Les corneilles du septième ciel (26)

Chapitre XXVI

Comme s’y attendent ceux qui ont eu la gentillesse de lire les chapitres précédents, la relation de Françoise et Pierre devint de plus en plus intime. Sans qu’il soit nécessaire de se livrer à des descriptions triviales au risque de décevoir certaine abonnée pyrénéenne, même les moins perspicaces auront deviné en les voyant enlacés que leur amitié n’en était déjà plus une. Quel nom donner à ce moment irréel que nous avons connu, au moins une fois pour les plus chanceux, où l’on sent que notre vie est en train de basculer vers un avenir inespéré ?

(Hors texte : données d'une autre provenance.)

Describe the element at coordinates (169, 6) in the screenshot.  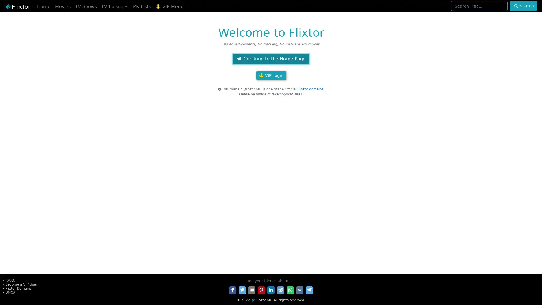
I see `VIP Menu` at that location.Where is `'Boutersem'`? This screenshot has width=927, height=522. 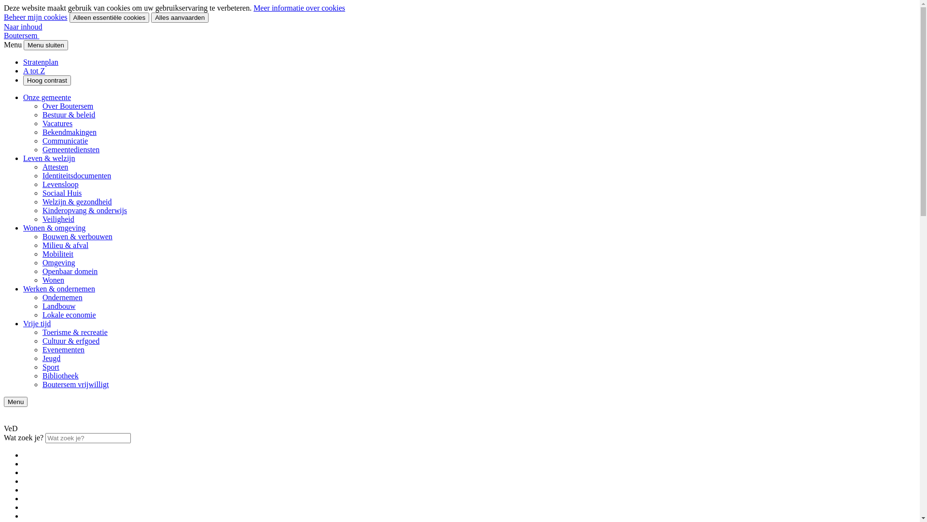
'Boutersem' is located at coordinates (21, 35).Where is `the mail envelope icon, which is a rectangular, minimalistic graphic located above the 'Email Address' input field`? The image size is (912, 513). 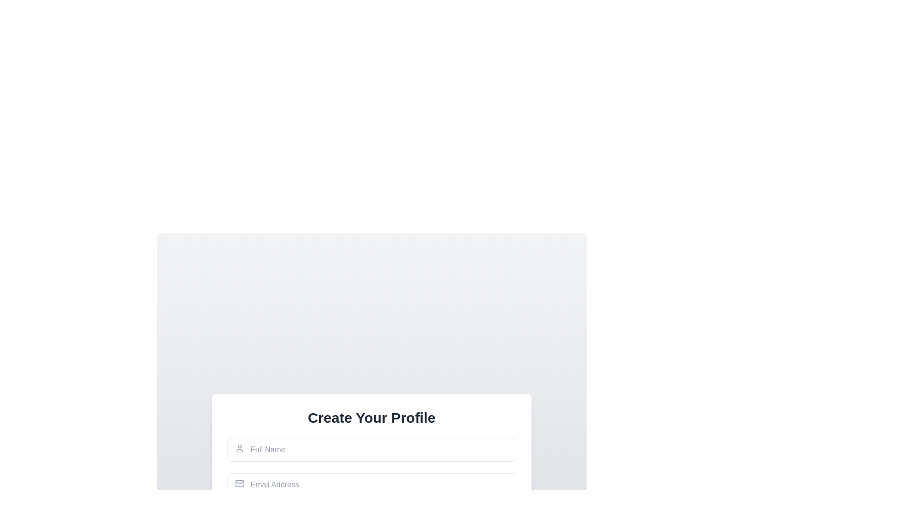 the mail envelope icon, which is a rectangular, minimalistic graphic located above the 'Email Address' input field is located at coordinates (239, 484).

Pour gagner du temps, il n’y aura donc pas de chapitres consacrés aux ébats nocturnes, et pas seulement nocturnes, des deux jeunes tourtereaux. En plus d’une relation physique qui s’épanouissait de jour en jour, ils avaient la chance de bien s’entendre au quotidien. L’achat d’un steak haché plutôt que d’un dos de cabillaud ne leur posait aucun problème métaphysique. Pour le vin, Françoise était ignare et Pierre jouait sur du velours. Il lui fit découvrir des merveilles dont elle oubliait immédiatement les noms en raison de son manque d’entrainement. Leur idylle intriguait les connaisseurs parce qu’ils ne se ressemblaient pas du tout. Ils étaient même à l’opposé l’un de l’autre : elle, pragmatique, pour ne pas dire pinailleuse, lui, idéaliste, pour ne pas dire à côté de ses pompes. Mais ainsi va la vie et leurs différences furent la raison de leur bonheur. Au départ, sur la petite barque du marais, leur rencontre avait-elle été un coup de foudre ? A cette époque, Françoise avait des motivations peu sentimentales car, l’âge venant, elle ne supportait plus ses soirées solitaires. A cette époque aussi, elle avait oublié ses années d’errance sentimentale. Son psychanalyste en avait attribué la responsabilité à l’affreuse zigounette flasque de Bernard et au visage inhumain du poilu agonisant sous la fenêtre de sa chambre à Joigny.  Et il y avait de quoi ne pas s’en remettre ! Lui, de deux ans plus jeune qu’elle, souffrait d’un retard qu’il jugeait insurmontable sur la plupart de ses amis mariés et déjà pères d’un ou deux enfants. Ah, les enfants, c’était un monde dont il rêvait ! Il savait que sa passion était une réaction à sa propre enfance passée à côté d’un père terrorisant et enfermé du matin au soir dans ses pensées. Certes, sa mère avait compensé au-delà de l’imaginable ce manque élémentaire d’affection, mais la bienveillance paternelle découverte dans d’autres familles lui avait cruellement manqué. Sans la moindre idée préconçue, il élèvera ses enfants de manière diamétralement opposée à l’éducation qu’il avait reçue chez lui. Certains diront que ce n’est pas une bonne solution mais ce n’est pas le propos d’un conte de fées.

Françoise et Pierre eurent très tôt l’intuition que leur complicité, psychologique et physique, viendrait à bout de toutes les difficultés de la vie. Ils ne croyaient pas si bien dire … Ils se chamaillaient parfois, pour des broutilles comme le choix d’une place de parking ou les économies d’électricité, mais, pour les choix fondamentaux, ils étaient toujours d’accord. En toute logique, sur ces bases solides, ils décidèrent, un soir où ils avaient un peu abusé du Haut-Poitou, de se marier. Quelles ne furent pas la joie de la maman de Françoise et la tristesse résignée d’Annick ! Les parents de Pierre s’inquiétèrent de leur différence d’âges (deux ans) ce qui lui sembla non pas dérisoire mais stupide. A leurs arguments d’un autre temps, il répondit : « C’est comme ça, non négociable ».

Continuer à vivre à Poitiers, telle était la première question qui allait se poser au jeune couple.